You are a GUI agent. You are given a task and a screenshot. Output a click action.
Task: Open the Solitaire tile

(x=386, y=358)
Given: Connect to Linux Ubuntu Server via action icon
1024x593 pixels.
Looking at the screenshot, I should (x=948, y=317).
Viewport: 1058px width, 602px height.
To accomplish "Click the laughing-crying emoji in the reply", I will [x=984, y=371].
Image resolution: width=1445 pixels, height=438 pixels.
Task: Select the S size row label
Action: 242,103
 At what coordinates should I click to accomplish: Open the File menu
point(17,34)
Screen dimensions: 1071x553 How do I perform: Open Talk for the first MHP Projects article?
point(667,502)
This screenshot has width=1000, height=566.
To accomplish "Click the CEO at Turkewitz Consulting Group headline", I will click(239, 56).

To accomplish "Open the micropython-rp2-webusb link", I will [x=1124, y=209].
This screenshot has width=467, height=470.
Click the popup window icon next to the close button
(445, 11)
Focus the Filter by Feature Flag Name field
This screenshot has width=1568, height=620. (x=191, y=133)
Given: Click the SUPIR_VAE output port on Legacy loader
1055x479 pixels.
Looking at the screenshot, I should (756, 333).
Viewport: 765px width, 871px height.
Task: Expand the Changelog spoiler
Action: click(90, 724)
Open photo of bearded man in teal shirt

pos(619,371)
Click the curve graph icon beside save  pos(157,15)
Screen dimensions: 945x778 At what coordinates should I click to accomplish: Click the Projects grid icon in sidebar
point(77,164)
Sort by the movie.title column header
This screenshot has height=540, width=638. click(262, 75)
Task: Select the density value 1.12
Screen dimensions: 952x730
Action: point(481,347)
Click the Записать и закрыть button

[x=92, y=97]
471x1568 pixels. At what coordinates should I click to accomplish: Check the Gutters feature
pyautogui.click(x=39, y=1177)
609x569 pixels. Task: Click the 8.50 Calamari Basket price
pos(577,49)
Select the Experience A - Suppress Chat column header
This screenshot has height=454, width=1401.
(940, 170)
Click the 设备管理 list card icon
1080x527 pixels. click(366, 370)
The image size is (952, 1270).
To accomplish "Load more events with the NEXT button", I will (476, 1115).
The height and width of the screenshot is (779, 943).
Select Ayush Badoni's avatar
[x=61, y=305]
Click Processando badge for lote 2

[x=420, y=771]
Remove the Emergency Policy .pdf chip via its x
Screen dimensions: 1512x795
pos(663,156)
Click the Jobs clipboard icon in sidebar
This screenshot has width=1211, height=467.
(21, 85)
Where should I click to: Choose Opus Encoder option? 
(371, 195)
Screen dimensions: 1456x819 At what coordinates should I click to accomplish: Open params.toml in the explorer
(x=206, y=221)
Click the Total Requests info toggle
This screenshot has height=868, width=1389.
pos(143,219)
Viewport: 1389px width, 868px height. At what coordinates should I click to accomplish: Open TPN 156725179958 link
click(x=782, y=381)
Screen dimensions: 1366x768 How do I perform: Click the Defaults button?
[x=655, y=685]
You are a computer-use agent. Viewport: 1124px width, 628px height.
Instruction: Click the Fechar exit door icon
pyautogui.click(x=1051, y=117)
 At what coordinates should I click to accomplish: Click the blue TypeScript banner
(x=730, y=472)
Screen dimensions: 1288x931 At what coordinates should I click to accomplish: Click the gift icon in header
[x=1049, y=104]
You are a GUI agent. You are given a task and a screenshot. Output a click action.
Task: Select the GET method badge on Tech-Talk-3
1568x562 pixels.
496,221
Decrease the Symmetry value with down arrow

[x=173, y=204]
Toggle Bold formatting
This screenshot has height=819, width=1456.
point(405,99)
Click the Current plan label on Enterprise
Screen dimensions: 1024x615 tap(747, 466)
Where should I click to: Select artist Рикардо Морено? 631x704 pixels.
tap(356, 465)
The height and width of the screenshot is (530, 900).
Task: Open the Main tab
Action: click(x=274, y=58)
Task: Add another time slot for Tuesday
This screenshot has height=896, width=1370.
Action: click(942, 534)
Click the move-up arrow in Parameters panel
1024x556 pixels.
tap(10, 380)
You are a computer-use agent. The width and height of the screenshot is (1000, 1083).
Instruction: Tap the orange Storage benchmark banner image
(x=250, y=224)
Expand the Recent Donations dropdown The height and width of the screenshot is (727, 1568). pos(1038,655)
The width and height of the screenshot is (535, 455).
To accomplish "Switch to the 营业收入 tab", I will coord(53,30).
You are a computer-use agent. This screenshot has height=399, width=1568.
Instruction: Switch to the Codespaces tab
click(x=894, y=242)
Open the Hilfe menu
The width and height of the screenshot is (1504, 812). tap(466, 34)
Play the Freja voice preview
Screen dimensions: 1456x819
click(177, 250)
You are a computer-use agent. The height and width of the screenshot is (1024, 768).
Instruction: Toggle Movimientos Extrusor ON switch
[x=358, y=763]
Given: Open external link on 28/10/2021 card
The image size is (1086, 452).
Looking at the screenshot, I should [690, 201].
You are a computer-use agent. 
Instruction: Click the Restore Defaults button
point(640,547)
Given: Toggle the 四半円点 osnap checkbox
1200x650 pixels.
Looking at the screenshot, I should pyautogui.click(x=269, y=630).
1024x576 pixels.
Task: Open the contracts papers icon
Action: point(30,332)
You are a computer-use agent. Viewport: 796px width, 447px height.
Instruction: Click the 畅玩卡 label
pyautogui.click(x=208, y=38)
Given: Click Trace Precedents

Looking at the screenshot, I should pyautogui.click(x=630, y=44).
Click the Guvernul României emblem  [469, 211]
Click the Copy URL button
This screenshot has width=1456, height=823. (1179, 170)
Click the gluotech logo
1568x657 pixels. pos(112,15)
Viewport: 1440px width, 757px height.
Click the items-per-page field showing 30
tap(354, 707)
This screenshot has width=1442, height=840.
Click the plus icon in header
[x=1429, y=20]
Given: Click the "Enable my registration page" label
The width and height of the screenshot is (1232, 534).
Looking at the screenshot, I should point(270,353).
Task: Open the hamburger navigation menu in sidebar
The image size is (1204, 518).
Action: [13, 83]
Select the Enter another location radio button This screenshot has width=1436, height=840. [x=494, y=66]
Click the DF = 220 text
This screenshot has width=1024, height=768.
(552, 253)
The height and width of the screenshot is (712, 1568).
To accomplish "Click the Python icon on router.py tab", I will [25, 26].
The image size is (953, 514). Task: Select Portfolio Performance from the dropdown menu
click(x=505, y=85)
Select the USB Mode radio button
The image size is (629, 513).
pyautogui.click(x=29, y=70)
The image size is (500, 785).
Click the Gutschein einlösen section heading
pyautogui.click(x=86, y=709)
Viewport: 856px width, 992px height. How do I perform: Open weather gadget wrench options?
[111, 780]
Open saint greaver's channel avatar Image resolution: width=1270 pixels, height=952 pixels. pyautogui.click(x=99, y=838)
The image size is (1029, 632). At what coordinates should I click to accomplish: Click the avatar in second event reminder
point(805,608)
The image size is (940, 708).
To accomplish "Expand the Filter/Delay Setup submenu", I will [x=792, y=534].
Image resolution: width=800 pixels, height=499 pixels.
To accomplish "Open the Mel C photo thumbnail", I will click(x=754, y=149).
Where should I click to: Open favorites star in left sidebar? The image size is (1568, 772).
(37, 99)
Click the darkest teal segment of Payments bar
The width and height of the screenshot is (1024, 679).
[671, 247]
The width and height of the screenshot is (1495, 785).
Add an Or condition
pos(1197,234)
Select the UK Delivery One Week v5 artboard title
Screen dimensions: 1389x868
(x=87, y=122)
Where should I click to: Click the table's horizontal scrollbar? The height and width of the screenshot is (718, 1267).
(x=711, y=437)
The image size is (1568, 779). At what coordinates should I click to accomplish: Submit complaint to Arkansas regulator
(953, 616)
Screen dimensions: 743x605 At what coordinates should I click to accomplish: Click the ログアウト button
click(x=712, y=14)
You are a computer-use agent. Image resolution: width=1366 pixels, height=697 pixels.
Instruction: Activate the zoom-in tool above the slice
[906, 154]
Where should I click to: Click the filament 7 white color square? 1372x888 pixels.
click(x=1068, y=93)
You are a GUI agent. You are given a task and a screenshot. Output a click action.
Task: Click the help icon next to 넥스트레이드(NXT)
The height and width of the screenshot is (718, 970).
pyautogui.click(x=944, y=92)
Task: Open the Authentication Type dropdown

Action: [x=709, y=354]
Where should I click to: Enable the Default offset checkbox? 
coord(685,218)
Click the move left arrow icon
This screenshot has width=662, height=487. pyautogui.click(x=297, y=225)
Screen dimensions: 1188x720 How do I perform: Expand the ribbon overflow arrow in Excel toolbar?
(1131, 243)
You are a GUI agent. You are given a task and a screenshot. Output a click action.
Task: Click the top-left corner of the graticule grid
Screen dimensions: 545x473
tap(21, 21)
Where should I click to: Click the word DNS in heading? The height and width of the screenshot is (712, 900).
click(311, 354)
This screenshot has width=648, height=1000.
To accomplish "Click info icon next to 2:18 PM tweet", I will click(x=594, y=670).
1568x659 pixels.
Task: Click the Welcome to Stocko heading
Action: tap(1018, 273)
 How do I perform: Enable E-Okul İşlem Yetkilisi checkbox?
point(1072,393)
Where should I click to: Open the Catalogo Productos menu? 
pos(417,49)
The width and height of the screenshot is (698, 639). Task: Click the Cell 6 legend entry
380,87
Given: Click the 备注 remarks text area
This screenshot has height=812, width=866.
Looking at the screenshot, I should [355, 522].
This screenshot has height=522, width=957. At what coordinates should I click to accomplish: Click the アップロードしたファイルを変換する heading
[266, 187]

• [GIVEN REQUEST]
Count the lines in the listing above that contain the word "link", and reply with the number alone.

• [RESULT OF THIS TASK]
3